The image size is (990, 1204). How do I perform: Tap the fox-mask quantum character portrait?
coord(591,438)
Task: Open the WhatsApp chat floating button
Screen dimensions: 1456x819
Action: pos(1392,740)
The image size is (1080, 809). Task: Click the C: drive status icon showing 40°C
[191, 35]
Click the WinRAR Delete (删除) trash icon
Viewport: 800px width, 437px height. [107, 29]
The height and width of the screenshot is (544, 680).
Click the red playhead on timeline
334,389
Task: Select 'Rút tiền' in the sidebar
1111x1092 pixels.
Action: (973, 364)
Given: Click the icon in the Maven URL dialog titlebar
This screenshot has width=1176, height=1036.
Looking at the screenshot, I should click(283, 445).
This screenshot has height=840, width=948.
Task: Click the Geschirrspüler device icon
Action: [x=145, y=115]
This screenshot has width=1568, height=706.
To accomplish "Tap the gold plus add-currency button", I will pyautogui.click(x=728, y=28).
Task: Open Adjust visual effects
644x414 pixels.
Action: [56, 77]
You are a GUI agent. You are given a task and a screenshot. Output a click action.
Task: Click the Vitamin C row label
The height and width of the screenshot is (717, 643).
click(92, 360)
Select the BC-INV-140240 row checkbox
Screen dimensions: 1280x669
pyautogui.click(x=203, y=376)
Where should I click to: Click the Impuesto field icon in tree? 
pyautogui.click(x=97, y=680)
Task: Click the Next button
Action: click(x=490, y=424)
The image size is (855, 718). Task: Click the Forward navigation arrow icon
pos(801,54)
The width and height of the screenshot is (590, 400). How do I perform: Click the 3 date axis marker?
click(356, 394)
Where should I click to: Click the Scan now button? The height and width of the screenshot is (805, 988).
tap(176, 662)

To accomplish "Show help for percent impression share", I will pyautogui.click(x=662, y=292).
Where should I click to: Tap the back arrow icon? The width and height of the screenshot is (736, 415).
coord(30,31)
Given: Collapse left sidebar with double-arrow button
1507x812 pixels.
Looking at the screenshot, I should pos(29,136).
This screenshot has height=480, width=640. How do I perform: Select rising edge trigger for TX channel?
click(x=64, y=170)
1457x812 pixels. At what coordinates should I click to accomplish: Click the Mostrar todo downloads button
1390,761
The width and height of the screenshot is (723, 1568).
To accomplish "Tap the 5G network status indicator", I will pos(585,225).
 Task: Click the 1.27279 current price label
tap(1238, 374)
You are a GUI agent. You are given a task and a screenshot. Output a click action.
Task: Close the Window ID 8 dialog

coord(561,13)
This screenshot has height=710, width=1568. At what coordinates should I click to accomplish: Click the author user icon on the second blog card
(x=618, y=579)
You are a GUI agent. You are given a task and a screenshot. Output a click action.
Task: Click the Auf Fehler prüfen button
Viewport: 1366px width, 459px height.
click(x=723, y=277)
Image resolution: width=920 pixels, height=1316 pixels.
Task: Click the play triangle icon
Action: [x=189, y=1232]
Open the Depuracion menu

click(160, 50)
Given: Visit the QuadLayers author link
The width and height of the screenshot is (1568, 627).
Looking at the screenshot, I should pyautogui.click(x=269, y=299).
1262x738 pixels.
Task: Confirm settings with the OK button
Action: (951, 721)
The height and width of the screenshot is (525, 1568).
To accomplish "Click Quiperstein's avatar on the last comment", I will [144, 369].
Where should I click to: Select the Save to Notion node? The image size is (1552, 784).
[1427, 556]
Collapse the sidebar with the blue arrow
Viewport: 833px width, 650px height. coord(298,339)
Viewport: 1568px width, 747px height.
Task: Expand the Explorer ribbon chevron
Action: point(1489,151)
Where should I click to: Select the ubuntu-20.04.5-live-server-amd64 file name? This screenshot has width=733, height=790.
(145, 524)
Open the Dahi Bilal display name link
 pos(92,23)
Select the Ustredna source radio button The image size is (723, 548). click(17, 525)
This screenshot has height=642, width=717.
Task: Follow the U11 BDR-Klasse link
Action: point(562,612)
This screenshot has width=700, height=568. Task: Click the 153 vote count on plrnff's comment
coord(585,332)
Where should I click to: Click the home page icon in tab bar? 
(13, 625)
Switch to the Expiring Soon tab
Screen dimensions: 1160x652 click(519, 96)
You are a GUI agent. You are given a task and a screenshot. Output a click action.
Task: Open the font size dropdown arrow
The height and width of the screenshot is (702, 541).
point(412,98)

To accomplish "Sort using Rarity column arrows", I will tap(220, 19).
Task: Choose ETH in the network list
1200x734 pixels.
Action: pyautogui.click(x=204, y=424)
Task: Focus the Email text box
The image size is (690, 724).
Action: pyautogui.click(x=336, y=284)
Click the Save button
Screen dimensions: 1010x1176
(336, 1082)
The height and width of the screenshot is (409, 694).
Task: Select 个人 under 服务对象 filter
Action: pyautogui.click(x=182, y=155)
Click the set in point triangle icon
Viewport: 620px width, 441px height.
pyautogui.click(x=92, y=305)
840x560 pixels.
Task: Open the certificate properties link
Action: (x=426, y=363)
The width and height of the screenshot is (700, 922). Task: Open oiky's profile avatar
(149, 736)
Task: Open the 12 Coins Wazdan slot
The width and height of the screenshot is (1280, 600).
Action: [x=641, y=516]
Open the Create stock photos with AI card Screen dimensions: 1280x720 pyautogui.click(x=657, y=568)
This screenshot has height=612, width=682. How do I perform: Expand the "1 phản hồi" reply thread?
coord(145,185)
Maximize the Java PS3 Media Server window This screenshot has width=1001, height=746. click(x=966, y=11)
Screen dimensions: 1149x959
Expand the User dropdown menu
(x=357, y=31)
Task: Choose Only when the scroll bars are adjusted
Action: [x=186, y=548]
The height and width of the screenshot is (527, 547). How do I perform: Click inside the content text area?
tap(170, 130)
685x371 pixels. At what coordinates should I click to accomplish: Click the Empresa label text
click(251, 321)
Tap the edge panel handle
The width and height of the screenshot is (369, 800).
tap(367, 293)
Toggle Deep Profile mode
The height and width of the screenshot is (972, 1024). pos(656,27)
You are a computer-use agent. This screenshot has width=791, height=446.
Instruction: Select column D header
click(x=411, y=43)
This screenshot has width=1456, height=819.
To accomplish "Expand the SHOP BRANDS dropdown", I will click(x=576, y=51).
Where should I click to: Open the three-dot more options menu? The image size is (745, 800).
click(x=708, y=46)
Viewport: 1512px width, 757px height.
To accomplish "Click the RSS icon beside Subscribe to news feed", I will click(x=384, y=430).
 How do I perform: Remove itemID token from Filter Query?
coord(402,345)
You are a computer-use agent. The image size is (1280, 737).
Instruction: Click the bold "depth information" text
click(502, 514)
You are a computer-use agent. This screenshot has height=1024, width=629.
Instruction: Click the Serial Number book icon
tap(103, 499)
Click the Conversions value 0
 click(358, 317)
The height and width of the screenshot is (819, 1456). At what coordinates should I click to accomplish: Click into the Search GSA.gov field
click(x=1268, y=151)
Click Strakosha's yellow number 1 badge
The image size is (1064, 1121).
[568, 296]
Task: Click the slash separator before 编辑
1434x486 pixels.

-------------------------

▶ **YOUR INSTRUCTIONS**: The data must be given again in full. Keep every line identical.

▶ **OUTPUT BELOW**:
The image size is (990, 1204). How do I perform: Tap the fox-mask quantum character portrait?
coord(591,438)
Task: Open the WhatsApp chat floating button
Screen dimensions: 1456x819
Action: pos(1392,740)
The image size is (1080, 809). Task: Click the C: drive status icon showing 40°C
[191, 35]
Click the WinRAR Delete (删除) trash icon
Viewport: 800px width, 437px height. [107, 29]
The height and width of the screenshot is (544, 680).
Click the red playhead on timeline
334,389
Task: Select 'Rút tiền' in the sidebar
1111x1092 pixels.
Action: (973, 364)
Given: Click the icon in the Maven URL dialog titlebar
This screenshot has width=1176, height=1036.
Looking at the screenshot, I should click(283, 445).
This screenshot has height=840, width=948.
Task: Click the Geschirrspüler device icon
Action: [x=145, y=115]
This screenshot has width=1568, height=706.
To accomplish "Tap the gold plus add-currency button", I will pyautogui.click(x=728, y=28).
Task: Open Adjust visual effects
644x414 pixels.
Action: [56, 77]
You are a GUI agent. You are given a task and a screenshot. Output a click action.
Task: Click the Vitamin C row label
The height and width of the screenshot is (717, 643).
click(92, 360)
Select the BC-INV-140240 row checkbox
Screen dimensions: 1280x669
pyautogui.click(x=203, y=376)
Where should I click to: Click the Impuesto field icon in tree? 
pyautogui.click(x=97, y=680)
Task: Click the Next button
Action: click(x=490, y=424)
The image size is (855, 718). Task: Click the Forward navigation arrow icon
pos(801,54)
The width and height of the screenshot is (590, 400). How do I perform: Click the 3 date axis marker?
click(356, 394)
Where should I click to: Click the Scan now button? The height and width of the screenshot is (805, 988).
tap(176, 662)

To accomplish "Show help for percent impression share", I will pyautogui.click(x=662, y=292).
Where should I click to: Tap the back arrow icon? The width and height of the screenshot is (736, 415).
coord(30,31)
Given: Collapse left sidebar with double-arrow button
1507x812 pixels.
Looking at the screenshot, I should pos(29,136).
This screenshot has height=480, width=640. How do I perform: Select rising edge trigger for TX channel?
click(x=64, y=170)
1457x812 pixels. At what coordinates should I click to accomplish: Click the Mostrar todo downloads button
1390,761
The width and height of the screenshot is (723, 1568).
To accomplish "Tap the 5G network status indicator", I will pos(585,225).
 Task: Click the 1.27279 current price label
tap(1238, 374)
You are a GUI agent. You are given a task and a screenshot. Output a click action.
Task: Close the Window ID 8 dialog

coord(561,13)
This screenshot has height=710, width=1568. At what coordinates should I click to accomplish: Click the author user icon on the second blog card
(x=618, y=579)
You are a GUI agent. You are given a task and a screenshot. Output a click action.
Task: Click the Auf Fehler prüfen button
Viewport: 1366px width, 459px height.
click(x=723, y=277)
Image resolution: width=920 pixels, height=1316 pixels.
Task: Click the play triangle icon
Action: [x=189, y=1232]
Open the Depuracion menu

click(160, 50)
Given: Visit the QuadLayers author link
The width and height of the screenshot is (1568, 627).
Looking at the screenshot, I should pyautogui.click(x=269, y=299).
1262x738 pixels.
Task: Confirm settings with the OK button
Action: (951, 721)
The height and width of the screenshot is (525, 1568).
To accomplish "Click Quiperstein's avatar on the last comment", I will [144, 369].
Where should I click to: Select the Save to Notion node? The image size is (1552, 784).
[1427, 556]
Collapse the sidebar with the blue arrow
Viewport: 833px width, 650px height. coord(298,339)
Viewport: 1568px width, 747px height.
Task: Expand the Explorer ribbon chevron
Action: point(1489,151)
Where should I click to: Select the ubuntu-20.04.5-live-server-amd64 file name? This screenshot has width=733, height=790.
(145, 524)
Open the Dahi Bilal display name link
 pos(92,23)
Select the Ustredna source radio button The image size is (723, 548). click(17, 525)
This screenshot has height=642, width=717.
Task: Follow the U11 BDR-Klasse link
Action: point(562,612)
This screenshot has width=700, height=568. Task: Click the 153 vote count on plrnff's comment
coord(585,332)
Where should I click to: Click the home page icon in tab bar? 
(13, 625)
Switch to the Expiring Soon tab
Screen dimensions: 1160x652 click(519, 96)
You are a GUI agent. You are given a task and a screenshot. Output a click action.
Task: Open the font size dropdown arrow
The height and width of the screenshot is (702, 541).
point(412,98)

To accomplish "Sort using Rarity column arrows", I will tap(220, 19).
Task: Choose ETH in the network list
1200x734 pixels.
Action: pyautogui.click(x=204, y=424)
Task: Focus the Email text box
The image size is (690, 724).
Action: pyautogui.click(x=336, y=284)
Click the Save button
Screen dimensions: 1010x1176
(336, 1082)
The height and width of the screenshot is (409, 694).
Task: Select 个人 under 服务对象 filter
Action: pyautogui.click(x=182, y=155)
Click the set in point triangle icon
Viewport: 620px width, 441px height.
pyautogui.click(x=92, y=305)
840x560 pixels.
Task: Open the certificate properties link
Action: (x=426, y=363)
The width and height of the screenshot is (700, 922). Task: Open oiky's profile avatar
(149, 736)
Task: Open the 12 Coins Wazdan slot
The width and height of the screenshot is (1280, 600).
Action: [x=641, y=516]
Open the Create stock photos with AI card Screen dimensions: 1280x720 pyautogui.click(x=657, y=568)
This screenshot has height=612, width=682. How do I perform: Expand the "1 phản hồi" reply thread?
coord(145,185)
Maximize the Java PS3 Media Server window This screenshot has width=1001, height=746. click(x=966, y=11)
Screen dimensions: 1149x959
Expand the User dropdown menu
(x=357, y=31)
Task: Choose Only when the scroll bars are adjusted
Action: [x=186, y=548]
The height and width of the screenshot is (527, 547). How do I perform: Click inside the content text area?
tap(170, 130)
685x371 pixels. At what coordinates should I click to accomplish: Click the Empresa label text
click(251, 321)
Tap the edge panel handle
The width and height of the screenshot is (369, 800).
tap(367, 293)
Toggle Deep Profile mode
The height and width of the screenshot is (972, 1024). pos(656,27)
You are a computer-use agent. This screenshot has width=791, height=446.
Instruction: Select column D header
click(x=411, y=43)
This screenshot has width=1456, height=819.
To accomplish "Expand the SHOP BRANDS dropdown", I will click(x=576, y=51).
Where should I click to: Open the three-dot more options menu? The image size is (745, 800).
click(x=708, y=46)
Viewport: 1512px width, 757px height.
To accomplish "Click the RSS icon beside Subscribe to news feed", I will click(x=384, y=430).
 How do I perform: Remove itemID token from Filter Query?
coord(402,345)
You are a computer-use agent. The image size is (1280, 737).
Instruction: Click the bold "depth information" text
click(502, 514)
You are a computer-use agent. This screenshot has height=1024, width=629.
Instruction: Click the Serial Number book icon
tap(103, 499)
Click the Conversions value 0
 click(358, 317)
The height and width of the screenshot is (819, 1456). At what coordinates should I click to accomplish: Click into the Search GSA.gov field
click(x=1268, y=151)
Click Strakosha's yellow number 1 badge
The image size is (1064, 1121).
[568, 296]
Task: Click the slash separator before 编辑
1434x486 pixels.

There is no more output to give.